Could you copy out the lines of the material word for word, starting with the line that contains "Turn on Curved Text" and continuing through the final line? Leave the pictures out of your answer.
========
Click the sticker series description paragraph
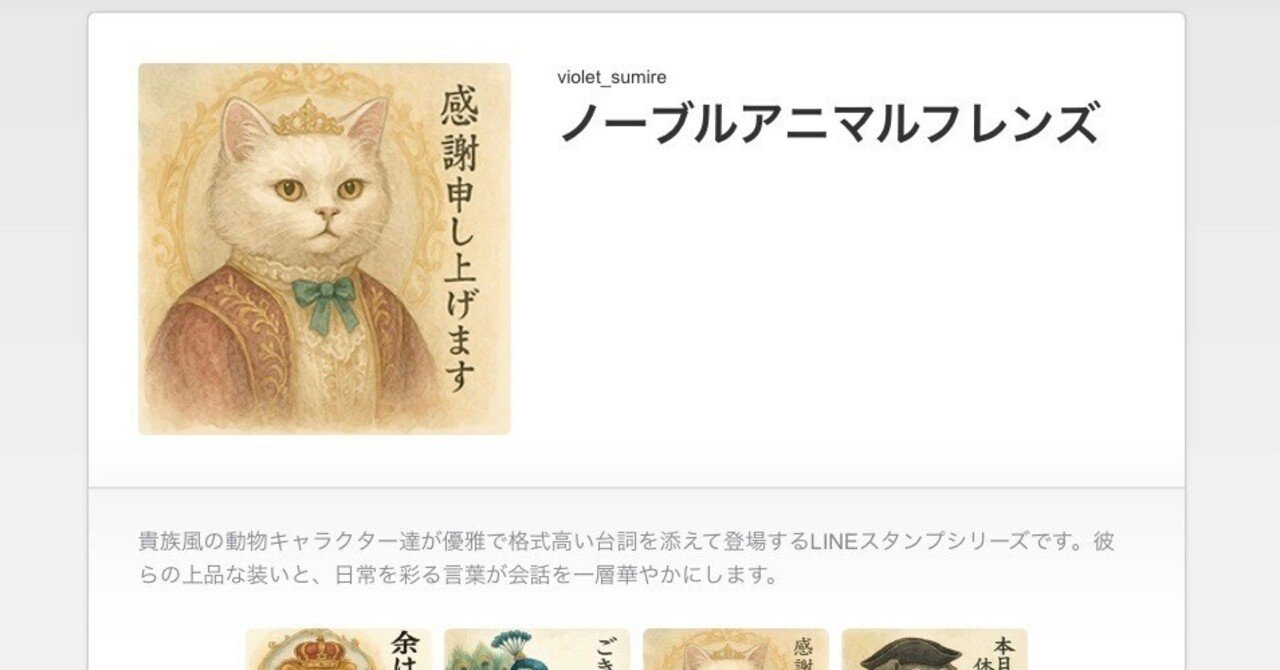 (627, 559)
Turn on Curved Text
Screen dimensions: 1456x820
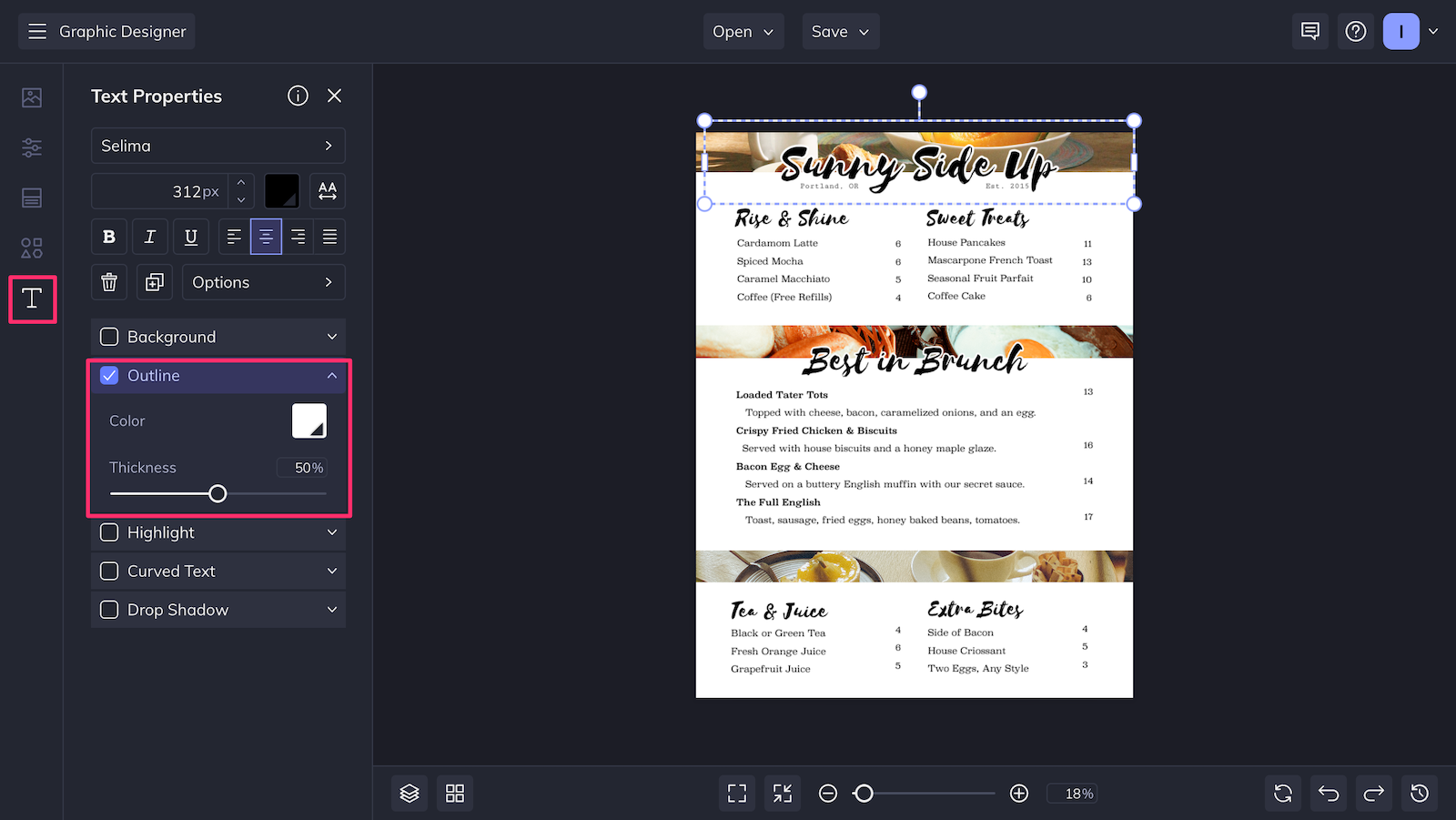click(x=109, y=571)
========
* SOLUTION:
Turn on Curved Text
Screen dimensions: 1456x820
click(x=109, y=571)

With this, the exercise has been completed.